The team interviewed around 4,000 adult smokers in Victoria by phone about their purchasing behaviours in three November surveys: in 2011, before plain packaging was implemented; 2012, during the roll out; and 2013, one year after implementation.

“We found no evidence of smokers shifting from purchasing in small retail outlets to purchasing in supermarkets,” said Dr Scollo.

“We found no evidence on an increase in use of very cheap brands of cigarettes – those manufactured by companies based in Asia. And we found no evidence of an increased use in unbranded tobacco,” she said.

Almost two-thirds of respondents said they bought their tobacco from supermarkets in 2011 (65.4%) and in 2013 (65.7).

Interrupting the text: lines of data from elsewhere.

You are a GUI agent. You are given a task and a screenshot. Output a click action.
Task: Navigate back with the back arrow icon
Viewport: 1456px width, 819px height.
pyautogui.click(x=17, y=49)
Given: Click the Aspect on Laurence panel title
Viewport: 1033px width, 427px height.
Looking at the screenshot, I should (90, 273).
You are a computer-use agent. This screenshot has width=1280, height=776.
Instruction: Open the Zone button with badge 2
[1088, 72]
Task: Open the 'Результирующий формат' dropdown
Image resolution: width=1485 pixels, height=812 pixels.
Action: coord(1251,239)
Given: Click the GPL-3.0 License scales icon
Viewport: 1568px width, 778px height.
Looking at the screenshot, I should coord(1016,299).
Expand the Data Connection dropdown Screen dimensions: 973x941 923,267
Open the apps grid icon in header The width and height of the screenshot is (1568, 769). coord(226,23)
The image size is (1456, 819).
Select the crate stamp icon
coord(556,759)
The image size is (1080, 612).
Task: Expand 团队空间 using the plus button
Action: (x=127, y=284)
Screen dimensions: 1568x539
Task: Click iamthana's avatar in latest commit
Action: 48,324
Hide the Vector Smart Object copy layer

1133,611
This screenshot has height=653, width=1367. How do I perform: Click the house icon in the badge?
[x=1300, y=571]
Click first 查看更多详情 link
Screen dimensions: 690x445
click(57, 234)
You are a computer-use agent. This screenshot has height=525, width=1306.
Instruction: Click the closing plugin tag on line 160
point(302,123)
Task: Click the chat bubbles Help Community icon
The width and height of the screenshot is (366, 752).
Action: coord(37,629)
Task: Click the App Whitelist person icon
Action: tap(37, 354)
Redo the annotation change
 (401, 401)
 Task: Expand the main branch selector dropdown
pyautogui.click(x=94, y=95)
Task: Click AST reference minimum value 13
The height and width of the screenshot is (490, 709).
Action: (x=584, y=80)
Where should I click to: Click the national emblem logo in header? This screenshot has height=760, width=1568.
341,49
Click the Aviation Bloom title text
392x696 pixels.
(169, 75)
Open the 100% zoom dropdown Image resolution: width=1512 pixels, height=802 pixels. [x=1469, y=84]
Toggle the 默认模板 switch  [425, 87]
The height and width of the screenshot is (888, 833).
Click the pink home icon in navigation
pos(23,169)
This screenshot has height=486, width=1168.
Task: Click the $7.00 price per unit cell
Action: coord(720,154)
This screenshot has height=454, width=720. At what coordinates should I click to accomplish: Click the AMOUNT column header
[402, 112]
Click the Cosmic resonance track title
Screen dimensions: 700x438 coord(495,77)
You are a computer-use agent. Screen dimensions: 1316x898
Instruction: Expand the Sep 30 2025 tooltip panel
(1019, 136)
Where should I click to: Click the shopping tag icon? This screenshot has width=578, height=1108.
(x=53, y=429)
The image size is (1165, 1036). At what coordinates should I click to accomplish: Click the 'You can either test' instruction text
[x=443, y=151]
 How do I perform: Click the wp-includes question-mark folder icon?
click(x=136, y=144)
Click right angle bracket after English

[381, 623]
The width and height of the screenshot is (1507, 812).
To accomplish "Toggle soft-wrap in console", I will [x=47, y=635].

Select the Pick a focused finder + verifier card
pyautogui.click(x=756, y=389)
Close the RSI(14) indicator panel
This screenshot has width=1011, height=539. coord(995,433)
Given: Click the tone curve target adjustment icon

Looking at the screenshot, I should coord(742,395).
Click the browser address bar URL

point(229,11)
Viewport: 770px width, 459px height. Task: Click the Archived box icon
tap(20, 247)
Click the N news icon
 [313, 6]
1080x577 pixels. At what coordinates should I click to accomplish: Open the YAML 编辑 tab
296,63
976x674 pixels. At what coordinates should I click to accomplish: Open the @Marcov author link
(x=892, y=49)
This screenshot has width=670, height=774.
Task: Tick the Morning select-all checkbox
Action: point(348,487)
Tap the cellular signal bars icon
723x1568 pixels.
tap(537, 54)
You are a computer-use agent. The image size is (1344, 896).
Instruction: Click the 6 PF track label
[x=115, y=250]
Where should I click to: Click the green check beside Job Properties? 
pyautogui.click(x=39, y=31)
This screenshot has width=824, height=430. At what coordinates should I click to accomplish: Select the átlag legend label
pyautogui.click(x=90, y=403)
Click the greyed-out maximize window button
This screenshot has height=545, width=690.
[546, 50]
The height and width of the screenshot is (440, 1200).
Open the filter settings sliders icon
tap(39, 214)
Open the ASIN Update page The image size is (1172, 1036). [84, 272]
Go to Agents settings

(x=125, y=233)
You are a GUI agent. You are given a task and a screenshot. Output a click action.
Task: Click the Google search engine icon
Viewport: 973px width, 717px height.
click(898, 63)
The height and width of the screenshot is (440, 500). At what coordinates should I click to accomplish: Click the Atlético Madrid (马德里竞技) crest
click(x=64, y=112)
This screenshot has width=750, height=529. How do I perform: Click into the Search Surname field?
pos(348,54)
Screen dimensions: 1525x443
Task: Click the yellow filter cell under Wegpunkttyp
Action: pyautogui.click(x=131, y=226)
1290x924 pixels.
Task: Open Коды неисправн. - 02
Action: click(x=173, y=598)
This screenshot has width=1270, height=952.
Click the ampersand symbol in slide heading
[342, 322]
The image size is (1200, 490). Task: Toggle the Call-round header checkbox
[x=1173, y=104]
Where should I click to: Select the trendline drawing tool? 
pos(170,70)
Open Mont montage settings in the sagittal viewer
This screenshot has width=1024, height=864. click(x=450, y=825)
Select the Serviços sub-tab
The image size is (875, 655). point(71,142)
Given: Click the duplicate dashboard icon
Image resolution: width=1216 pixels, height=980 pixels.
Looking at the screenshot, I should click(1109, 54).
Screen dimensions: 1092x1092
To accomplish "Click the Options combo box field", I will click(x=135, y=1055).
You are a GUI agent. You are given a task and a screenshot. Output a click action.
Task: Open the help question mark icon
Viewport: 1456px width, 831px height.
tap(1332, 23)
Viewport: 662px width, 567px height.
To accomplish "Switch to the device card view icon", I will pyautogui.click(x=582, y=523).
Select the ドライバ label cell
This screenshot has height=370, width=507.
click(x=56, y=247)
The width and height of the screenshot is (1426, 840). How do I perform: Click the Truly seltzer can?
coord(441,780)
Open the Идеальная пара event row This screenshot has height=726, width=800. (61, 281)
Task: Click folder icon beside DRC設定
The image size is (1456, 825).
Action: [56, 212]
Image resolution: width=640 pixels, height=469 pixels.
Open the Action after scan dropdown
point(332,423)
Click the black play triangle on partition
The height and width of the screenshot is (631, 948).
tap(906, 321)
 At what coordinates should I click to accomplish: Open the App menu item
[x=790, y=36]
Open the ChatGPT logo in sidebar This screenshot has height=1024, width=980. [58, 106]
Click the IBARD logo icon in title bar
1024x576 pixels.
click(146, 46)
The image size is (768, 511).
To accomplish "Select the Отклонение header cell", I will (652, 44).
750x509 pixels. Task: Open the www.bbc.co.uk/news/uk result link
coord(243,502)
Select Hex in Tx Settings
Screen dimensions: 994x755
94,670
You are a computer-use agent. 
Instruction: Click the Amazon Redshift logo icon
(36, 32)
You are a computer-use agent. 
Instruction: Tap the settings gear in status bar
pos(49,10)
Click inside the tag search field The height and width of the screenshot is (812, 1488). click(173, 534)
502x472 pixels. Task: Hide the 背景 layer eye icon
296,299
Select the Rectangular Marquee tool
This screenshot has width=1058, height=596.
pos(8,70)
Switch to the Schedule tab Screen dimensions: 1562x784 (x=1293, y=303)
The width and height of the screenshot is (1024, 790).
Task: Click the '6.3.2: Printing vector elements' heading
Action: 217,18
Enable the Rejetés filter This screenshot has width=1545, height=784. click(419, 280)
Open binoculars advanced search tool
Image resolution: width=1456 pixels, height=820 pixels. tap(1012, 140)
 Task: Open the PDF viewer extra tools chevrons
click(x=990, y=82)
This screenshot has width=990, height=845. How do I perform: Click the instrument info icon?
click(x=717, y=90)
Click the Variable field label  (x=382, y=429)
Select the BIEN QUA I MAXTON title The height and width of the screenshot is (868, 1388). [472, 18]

Use of very low-cost Asian brands was low, and scarcely changed between 2011, when it was 1.1% and 2013, when it was 0.9%.

And use of illicit unbranded didn’t increase: this was 2.3% in 2011 and 1.9% in 2013.

Dr Scollo said the report sent a clear message to legislators in countries considering plain packaging, such as New Zealand, the United Kingdom and Ireland, to be wary of industry rhetoric dressed up as evidence.

The tobacco industry claim the plain packs would increase serving time, for instance, was based on interviews with just a handful of retailers and used to predict the impact on sales nationally, she said. But the objective, independent data told a very different story.

“We conducted another study which measured (with stop watches) how long it took for retailers to serve customers. It went up a second or so more in the first couple of days after introduction, but it very quickly returned to normal.”

Professor of Public Health at the University of Melbourne Rob Moodie said the research was “impressive” and put to bed the “hugely emotive threats” by the tobacco industry about plain packaging.

“Not only have we seen the positive side come out in the last couple of months, we’re now seeing evidence that there aren’t the negative effects that the tobacco companies predicted.”

Professor Moodie said that despite the Australian newspaper claiming the plain packaging strategy had failed, Treasury data showed tobacco sales had dropped since the introduction of plain packs and the latest prevalence data showed daily smoking rates were at one of the world’s lowest levels of 12.8% .

“We want to get to below 10% of Australians smoking by 2018, as the national commitment. Plain packaging will be a part of that and will help,” he said.

“The most important measures are increasing the price of cigarettes through taxation, combined with highly effective social marketing, and widespread smoke-free regulations.”

Senior lecturer of consumer behaviour and advertising at Deakin University Paul Harrison agreed the downward trend was attributable to a number of anti-smoking measures, including social pressure.

But he said the public health sector needed to be careful not to overstate the effect of plain packaging or any single intervention.

“The evidence is pretty strong that it does have an effect, [but] the effect, while significant, is small,” he said.

“One of the real mistakes public health can make is to over-emphasise the effects of a single factor because if it is small or changes, it then gives the tobacco industry something to come back with, in terms of pedalling their own studies.”

Dr Harrison said it was important to explore other methods of tobacco control, such as positive message framing, which moved away from the epidemiological approach of “tell people stuff, frighten them, educate them and then they’ll change.”

“In reality, few of us want to be educated and we certainly don’t want to be told what to do,” he said.

“Positive message framing gives people the resources to think differently and consider that life could be better if you give it up, rather than you’ll die if you don’t.”